- WHAT IS BEING ASKED
Your task is to write out the complete listing exactly as it is shown.

- THE INPUT
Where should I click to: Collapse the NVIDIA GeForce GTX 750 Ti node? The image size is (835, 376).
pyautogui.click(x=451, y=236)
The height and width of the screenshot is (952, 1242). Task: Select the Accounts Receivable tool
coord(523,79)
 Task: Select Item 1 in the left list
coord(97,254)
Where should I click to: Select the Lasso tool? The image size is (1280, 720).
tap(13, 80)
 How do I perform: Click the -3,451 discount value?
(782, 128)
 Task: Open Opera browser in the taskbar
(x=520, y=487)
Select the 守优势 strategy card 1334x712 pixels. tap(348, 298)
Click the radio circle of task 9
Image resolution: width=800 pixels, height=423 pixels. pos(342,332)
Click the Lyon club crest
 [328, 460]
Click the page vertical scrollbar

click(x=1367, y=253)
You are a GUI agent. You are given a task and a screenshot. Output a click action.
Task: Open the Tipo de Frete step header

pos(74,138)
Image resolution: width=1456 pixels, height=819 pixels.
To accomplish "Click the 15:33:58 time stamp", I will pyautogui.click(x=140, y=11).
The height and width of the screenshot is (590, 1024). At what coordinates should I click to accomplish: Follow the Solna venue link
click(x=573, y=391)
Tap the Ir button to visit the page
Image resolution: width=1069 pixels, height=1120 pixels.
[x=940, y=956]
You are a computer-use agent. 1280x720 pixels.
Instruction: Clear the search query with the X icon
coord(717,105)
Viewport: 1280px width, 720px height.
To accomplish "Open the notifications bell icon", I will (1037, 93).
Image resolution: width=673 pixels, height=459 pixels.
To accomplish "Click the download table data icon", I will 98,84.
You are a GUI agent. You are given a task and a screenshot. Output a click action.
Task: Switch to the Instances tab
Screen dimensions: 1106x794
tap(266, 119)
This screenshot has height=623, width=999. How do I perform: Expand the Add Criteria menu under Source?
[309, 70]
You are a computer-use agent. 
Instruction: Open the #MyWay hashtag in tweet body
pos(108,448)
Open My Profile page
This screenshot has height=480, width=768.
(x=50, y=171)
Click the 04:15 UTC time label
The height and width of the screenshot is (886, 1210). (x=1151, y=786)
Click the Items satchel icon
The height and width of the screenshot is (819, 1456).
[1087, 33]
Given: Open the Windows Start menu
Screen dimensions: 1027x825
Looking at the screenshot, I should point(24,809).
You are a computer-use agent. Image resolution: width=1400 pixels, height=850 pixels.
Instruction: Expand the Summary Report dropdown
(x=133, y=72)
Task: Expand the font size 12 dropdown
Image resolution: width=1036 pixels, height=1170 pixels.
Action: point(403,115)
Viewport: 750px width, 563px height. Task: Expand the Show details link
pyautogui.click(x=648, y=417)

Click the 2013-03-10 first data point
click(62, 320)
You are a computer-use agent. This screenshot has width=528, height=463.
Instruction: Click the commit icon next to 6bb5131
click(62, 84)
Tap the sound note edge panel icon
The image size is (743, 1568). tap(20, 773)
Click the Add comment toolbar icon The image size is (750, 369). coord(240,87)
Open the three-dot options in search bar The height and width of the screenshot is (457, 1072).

- RESULT OF THIS EXERCISE
Where should I click to: Collapse the NVIDIA GeForce GTX 750 Ti node? The image size is (835, 376).
pyautogui.click(x=451, y=236)
The height and width of the screenshot is (952, 1242). Task: Select the Accounts Receivable tool
coord(523,79)
 Task: Select Item 1 in the left list
coord(97,254)
Where should I click to: Select the Lasso tool? The image size is (1280, 720).
tap(13, 80)
 How do I perform: Click the -3,451 discount value?
(782, 128)
 Task: Open Opera browser in the taskbar
(x=520, y=487)
Select the 守优势 strategy card 1334x712 pixels. tap(348, 298)
Click the radio circle of task 9
Image resolution: width=800 pixels, height=423 pixels. pos(342,332)
Click the Lyon club crest
 [328, 460]
Click the page vertical scrollbar

click(x=1367, y=253)
You are a GUI agent. You are given a task and a screenshot. Output a click action.
Task: Open the Tipo de Frete step header

pos(74,138)
Image resolution: width=1456 pixels, height=819 pixels.
To accomplish "Click the 15:33:58 time stamp", I will pyautogui.click(x=140, y=11).
The height and width of the screenshot is (590, 1024). At what coordinates should I click to accomplish: Follow the Solna venue link
click(x=573, y=391)
Tap the Ir button to visit the page
Image resolution: width=1069 pixels, height=1120 pixels.
[x=940, y=956]
You are a computer-use agent. 1280x720 pixels.
Instruction: Clear the search query with the X icon
coord(717,105)
Viewport: 1280px width, 720px height.
To accomplish "Open the notifications bell icon", I will (1037, 93).
Image resolution: width=673 pixels, height=459 pixels.
To accomplish "Click the download table data icon", I will 98,84.
You are a GUI agent. You are given a task and a screenshot. Output a click action.
Task: Switch to the Instances tab
Screen dimensions: 1106x794
tap(266, 119)
This screenshot has height=623, width=999. How do I perform: Expand the Add Criteria menu under Source?
[309, 70]
You are a computer-use agent. 
Instruction: Open the #MyWay hashtag in tweet body
pos(108,448)
Open My Profile page
This screenshot has height=480, width=768.
(x=50, y=171)
Click the 04:15 UTC time label
The height and width of the screenshot is (886, 1210). (x=1151, y=786)
Click the Items satchel icon
The height and width of the screenshot is (819, 1456).
[1087, 33]
Given: Open the Windows Start menu
Screen dimensions: 1027x825
Looking at the screenshot, I should point(24,809).
You are a computer-use agent. Image resolution: width=1400 pixels, height=850 pixels.
Instruction: Expand the Summary Report dropdown
(x=133, y=72)
Task: Expand the font size 12 dropdown
Image resolution: width=1036 pixels, height=1170 pixels.
Action: point(403,115)
Viewport: 750px width, 563px height. Task: Expand the Show details link
pyautogui.click(x=648, y=417)

Click the 2013-03-10 first data point
click(62, 320)
You are a computer-use agent. This screenshot has width=528, height=463.
Instruction: Click the commit icon next to 6bb5131
click(62, 84)
Tap the sound note edge panel icon
The image size is (743, 1568). tap(20, 773)
Click the Add comment toolbar icon The image size is (750, 369). coord(240,87)
Open the three-dot options in search bar The height and width of the screenshot is (457, 1072).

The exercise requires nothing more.